- SELECTED TEXT:
Are chatbots still a thing in 2018? Not really, but text-driven conversational interface is not going anywhere. Whenever voice interfaces need to venture beyond the home environment and other personal spaces, they will always need a silent conversation mode to switch to. And as our AI powering the voice assistants gets better, so will our chatbots, ready to slip back into the conversational interfaces again. They are, after all, the two sides of the same coin of conversational interfaces.

Looking Ahead

As we near the end of summer 2018, the enormous hype around voice-led conversational interfaces has understandably subsided a bit since the last holiday shopping season when discounted smart speakers were flying off the shelves. The new additions to the Echo and Home lineups this year have been mostly met with a shrug, and there still has not been a breakout third-party voice application (Alexa Skill or Google Action) that can prove the validity of the voice app ecosystem.

- RECORDED INFORMATION:

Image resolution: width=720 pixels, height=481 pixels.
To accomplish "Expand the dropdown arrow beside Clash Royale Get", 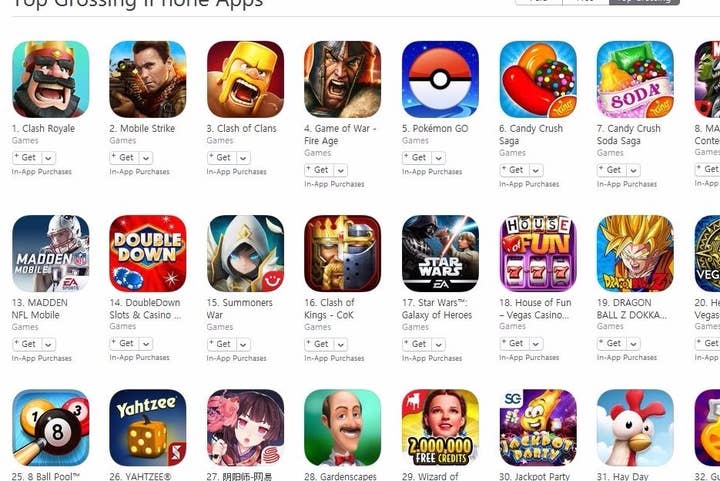I will [x=48, y=158].
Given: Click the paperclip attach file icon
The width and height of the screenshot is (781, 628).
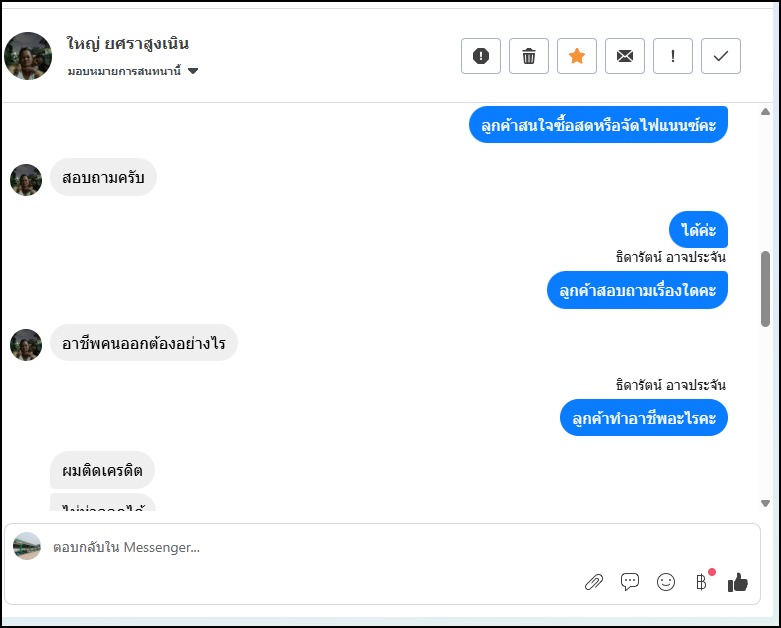Looking at the screenshot, I should [x=594, y=582].
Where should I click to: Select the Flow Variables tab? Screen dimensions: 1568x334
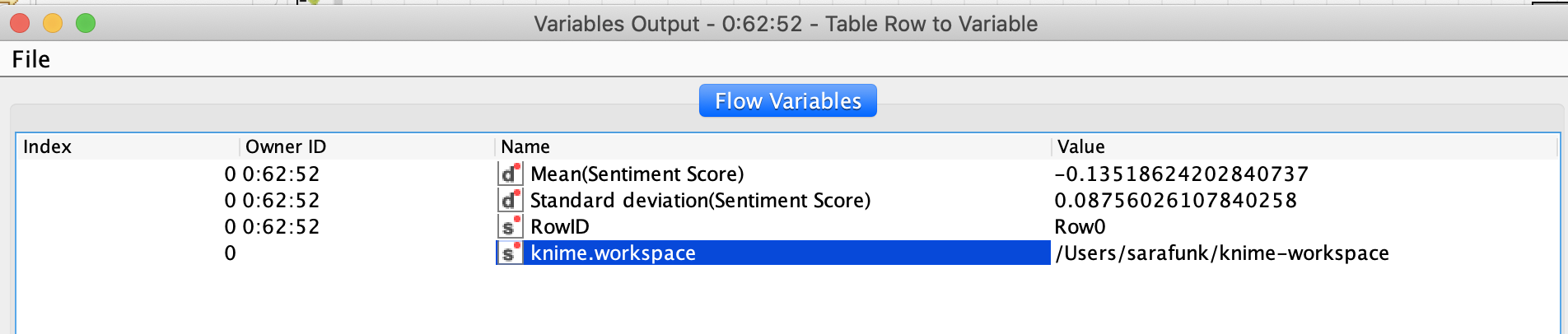point(787,100)
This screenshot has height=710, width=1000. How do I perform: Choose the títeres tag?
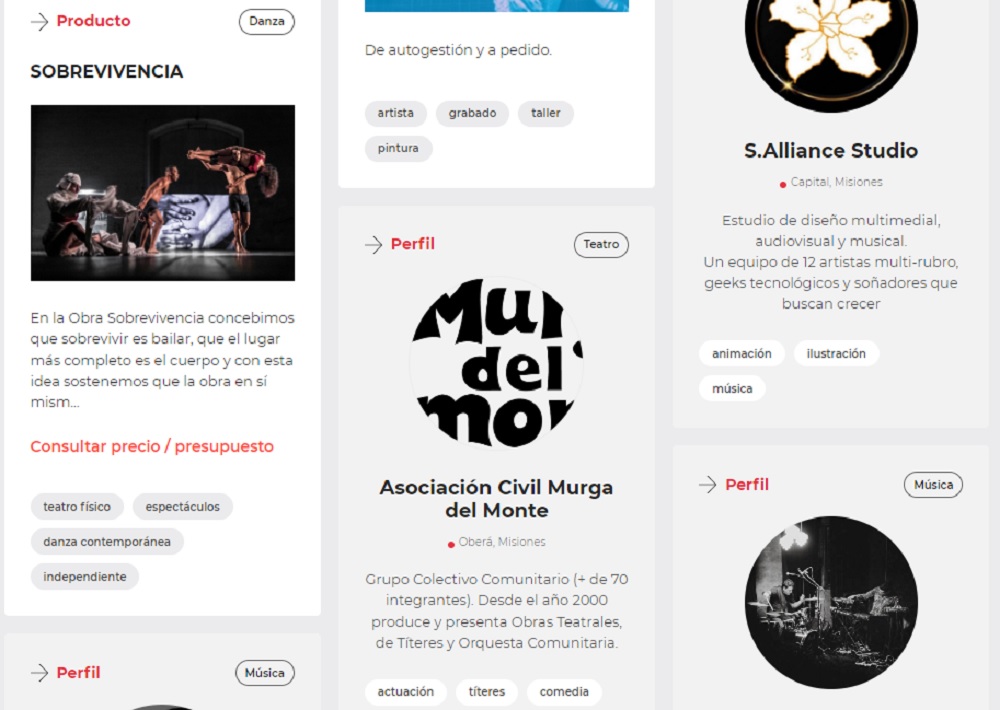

- PROBLEM DESCRIPTION:
From the passage above on chatbots and voice interfaces, extract the stretch that begins at the words "As we near the" and stops after the words "voice app ecosystem.". Copy it word for word.

- ANSWER AREA:
As we near the end of summer 2018, the enormous hype around voice-led conversational interfaces has understandably subsided a bit since the last holiday shopping season when discounted smart speakers were flying off the shelves. The new additions to the Echo and Home lineups this year have been mostly met with a shrug, and there still has not been a breakout third-party voice application (Alexa Skill or Google Action) that can prove the validity of the voice app ecosystem.